主導免疫治療發展的醫師都同意 不管病人的腫瘤是否有PD-L1表象 他們都會給4期肺腺癌和黑色素瘤病人anti-PD-1藥品治療這個選項

Leading clinicians agree that they would give anti-PD-1 drugs to patients with metastatic lung cancer or melanoma regardless of PD-L1 status, according to FDA guidelines. At the same time, many ongoing clinical trials testing these drugs group patients based on PD-L1 expression, or simply exclude patients without PD-L1 expression in their tumors.

今天 PD-L1表象並不是很好的生物指標 因為就算腫瘤沒PD-L1表象 病人從anti-PD-1藥品得到的好處遠比使用化療要好 (David: 那是顯而易見的 一個是幫助免疫系統對抗癌症 一個是毒害身體 殘害免疫系統)

如果肺腺癌病人有10% 到12%機會對anti-PD-1 有反應 他們應該會選擇anti-PD-1 而不是傷害身體 而且可能只是短期有效的化療

Right now, PD-L1 is just not a good enough biomarker to exclude patients from receiving an anti-PD-1 drug, because even PD-L1-negative patients derive more benefit from PD-1 blockade than from docetaxel (a standard chemotherapy drug). If patients with PD-L1-negative NSCLC have a 10% to 12% chance of a meaningful response, they may be strongly inclined to receive a PD-1 or a PD-L1 blocker rather than going for a harsh conventional chemotherapy that may provide only a short-lived response.

One more problem is that most trials with checkpoint blockers only accept PD-L1-positive patients. This not only deprives patients from potentially life-prolonging treatment, but precludes a meaningful analysis of what determines the possibility of response in patients with PD-L1-negative tumors.

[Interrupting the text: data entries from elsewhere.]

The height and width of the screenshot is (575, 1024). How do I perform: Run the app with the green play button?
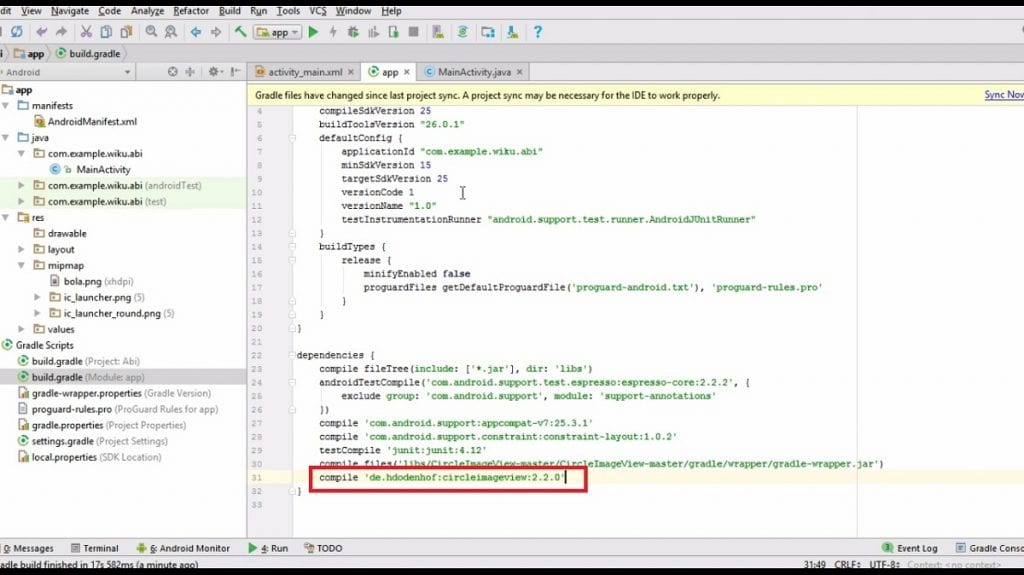coord(313,32)
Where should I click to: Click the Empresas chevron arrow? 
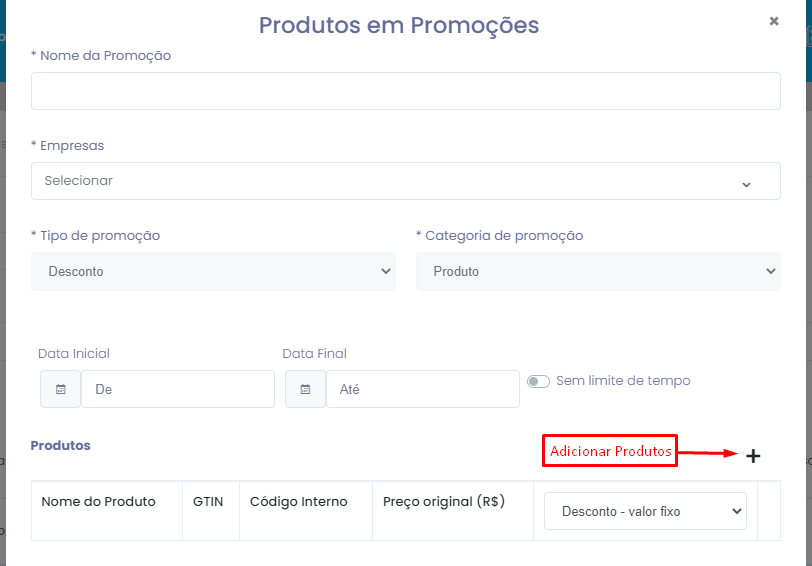pyautogui.click(x=746, y=185)
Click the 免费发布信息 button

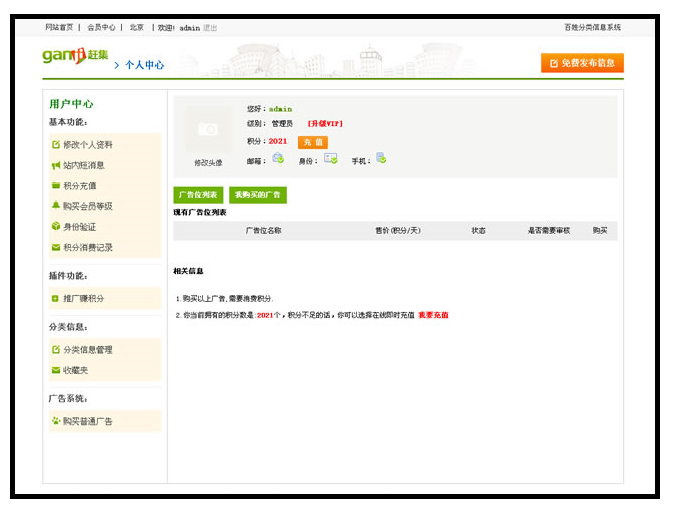point(582,63)
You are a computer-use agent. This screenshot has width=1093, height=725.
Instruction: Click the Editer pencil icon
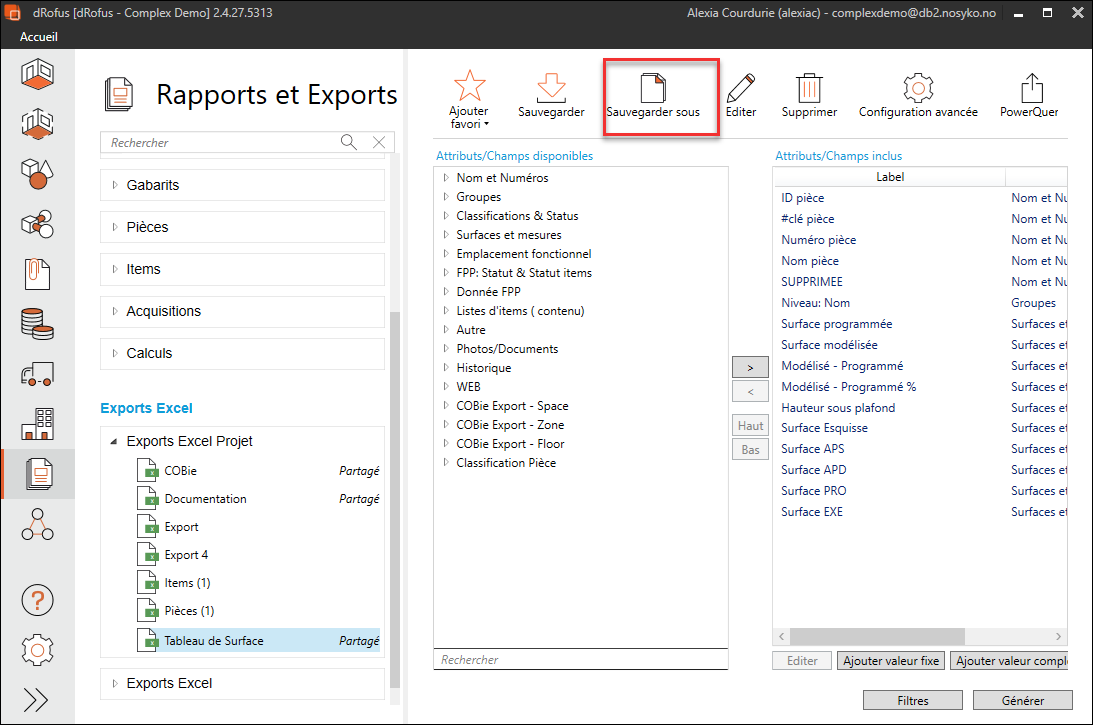(x=741, y=87)
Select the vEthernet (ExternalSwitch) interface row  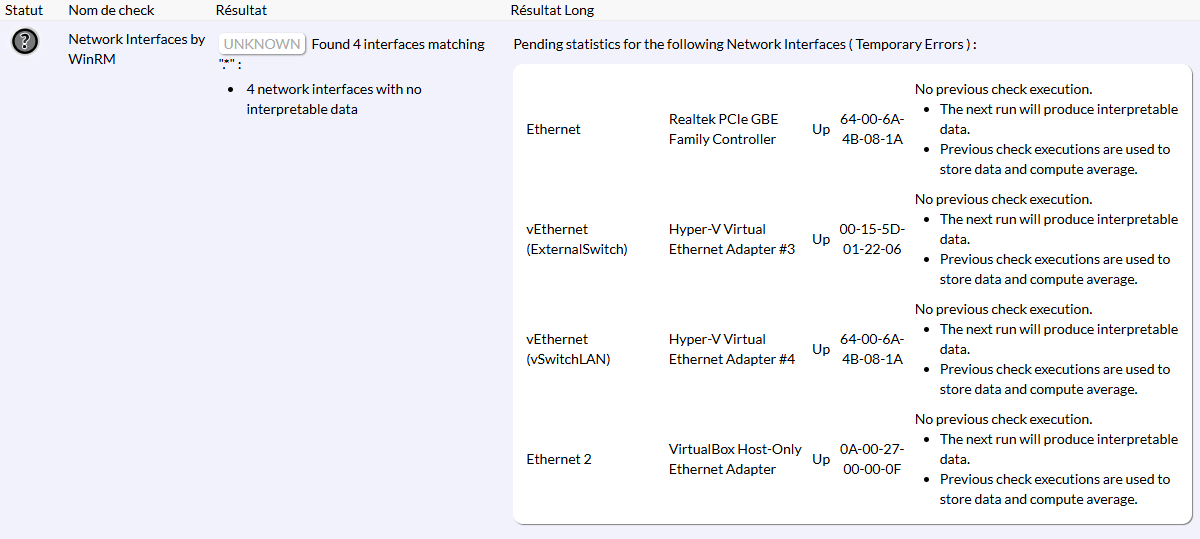tap(577, 239)
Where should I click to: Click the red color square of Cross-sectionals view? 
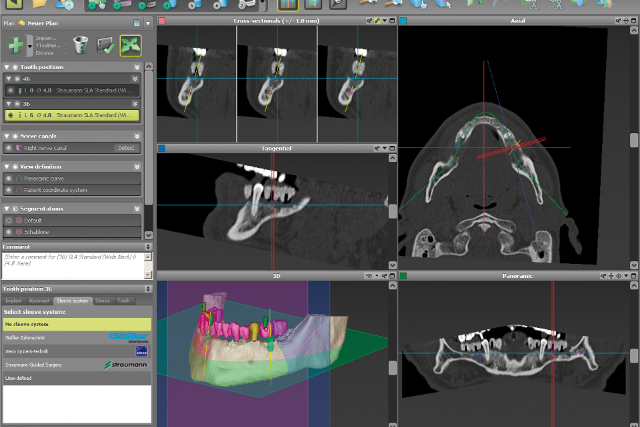162,20
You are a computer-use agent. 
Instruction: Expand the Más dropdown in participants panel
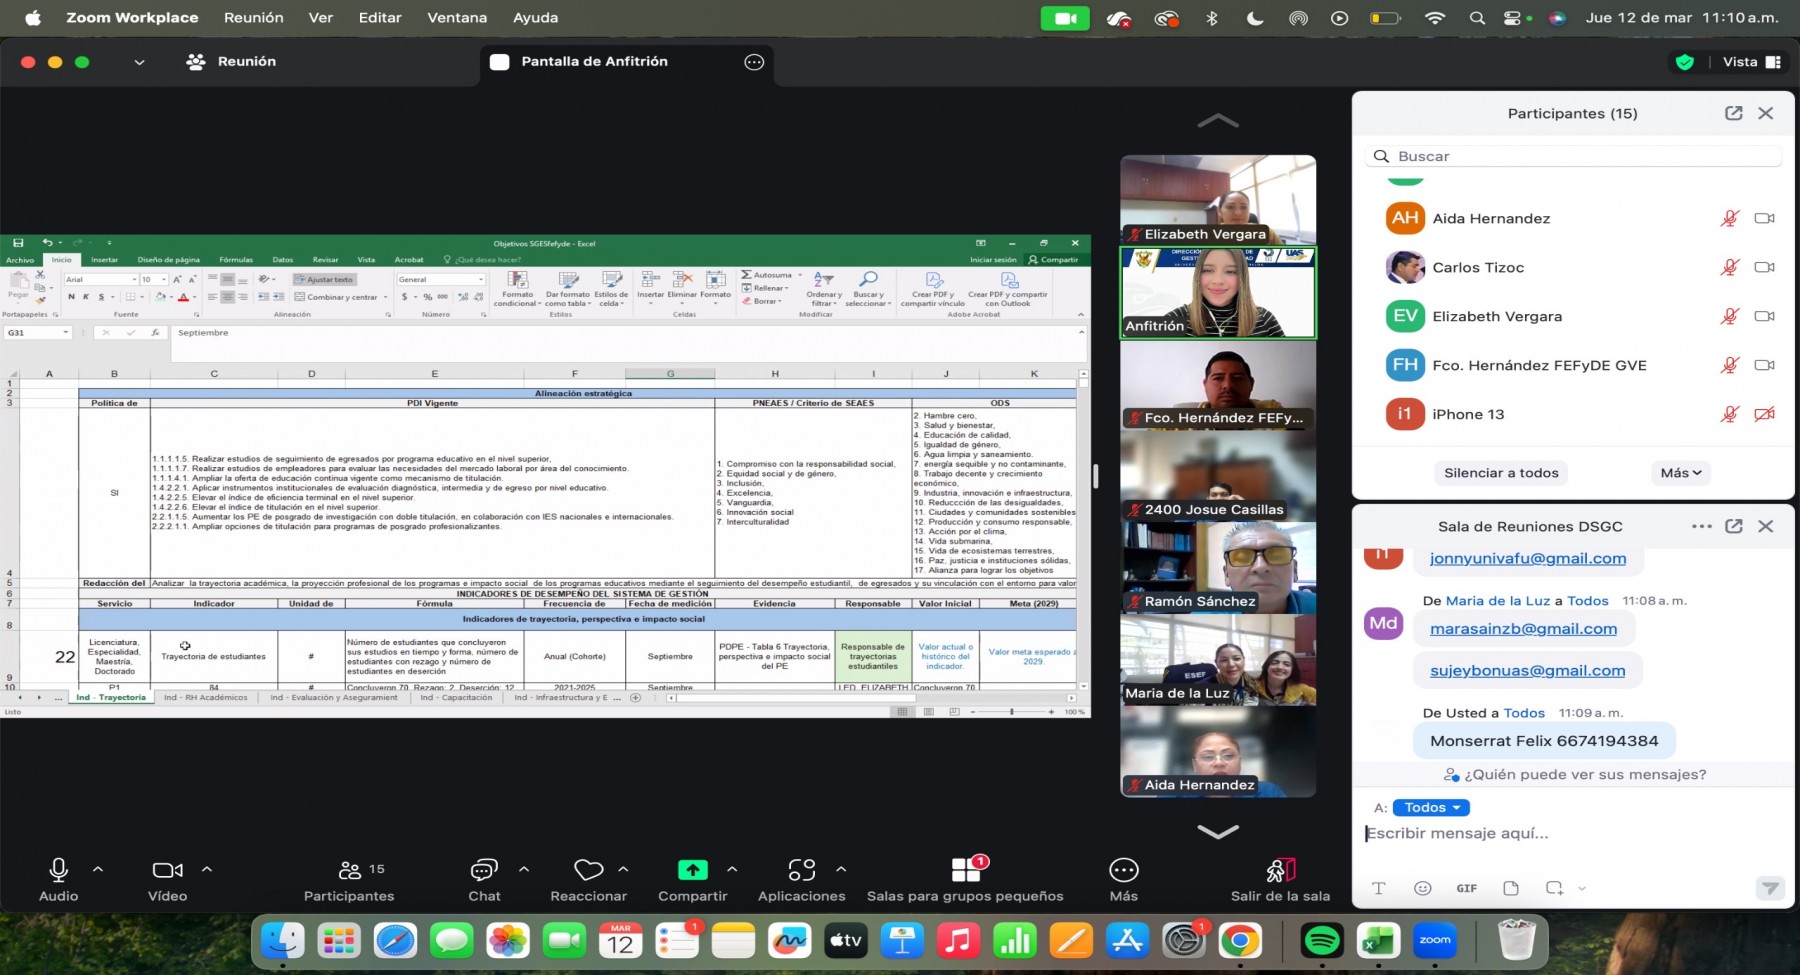1680,473
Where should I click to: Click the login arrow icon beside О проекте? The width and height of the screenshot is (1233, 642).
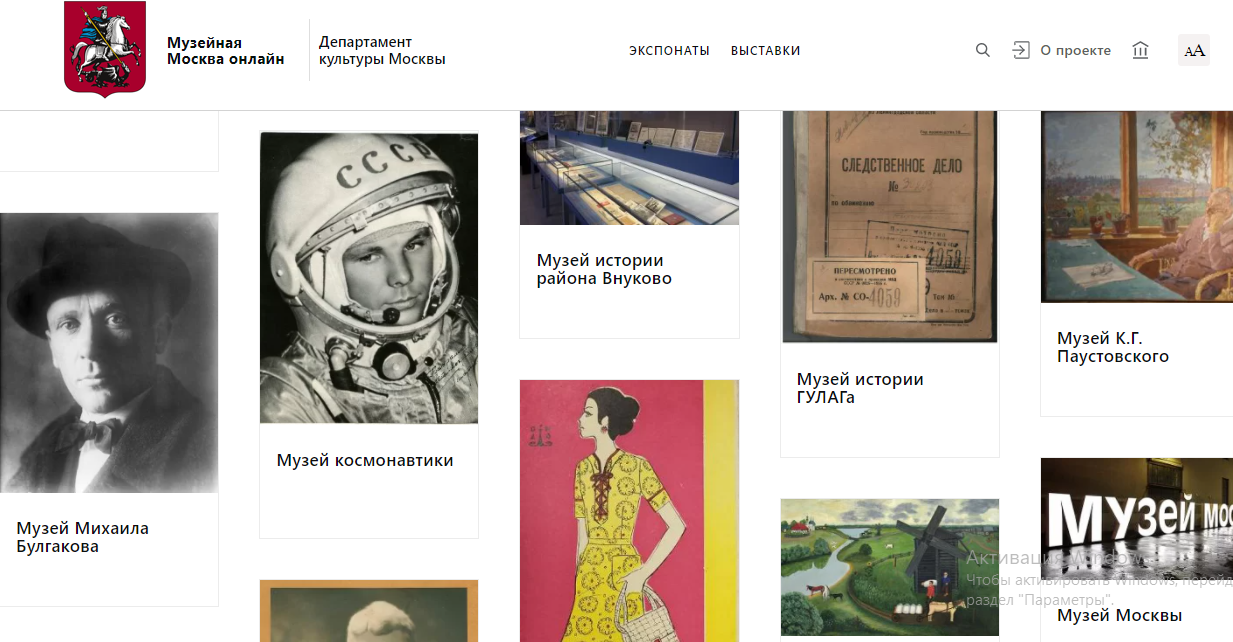1020,50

統計至今進行過的大小20個臨床實驗1,475病人 腫瘤有PD-L1表象的反應率是34.1%  腫瘤沒有PD-L1表象的反應率是19.9%

A recent study conducted a meta-analysis of 20 trials (1,475 patients) with nivolumab, pembrolizumab, and atezolizumab in NSCLC, melanoma, and genitourinary cancers. It looked at correlations between the presence of PD-L1 on tumors and patients’ responses. Significant differences were seen in NSCLC and melanoma, but not genitourinary cancers. Ignoring the different cutoffs for PD-L1 expression in different trials, responses were observed in 34.1% of PD-L1-positive and 19.9% of PD-L1-negative patients who were treated with nivolumab and pembrolizumab. This difference is obviously significant, but not tremendous.

臨床實驗排除腫瘤沒有PD-L1表象的病人是錯誤的

Excluding PD-L1-negative patients from trials of immune checkpoint inhibitors appears to be a fallacy. Ignoring many other possibilities, it is entirely probable that because of the shortcomings of reagents, and the elusive nature of PD-L1, many PD-L1-negative tumors may be ‘false-negative‘; they really do express enough PD-L1 to respond to immune checkpoint drugs.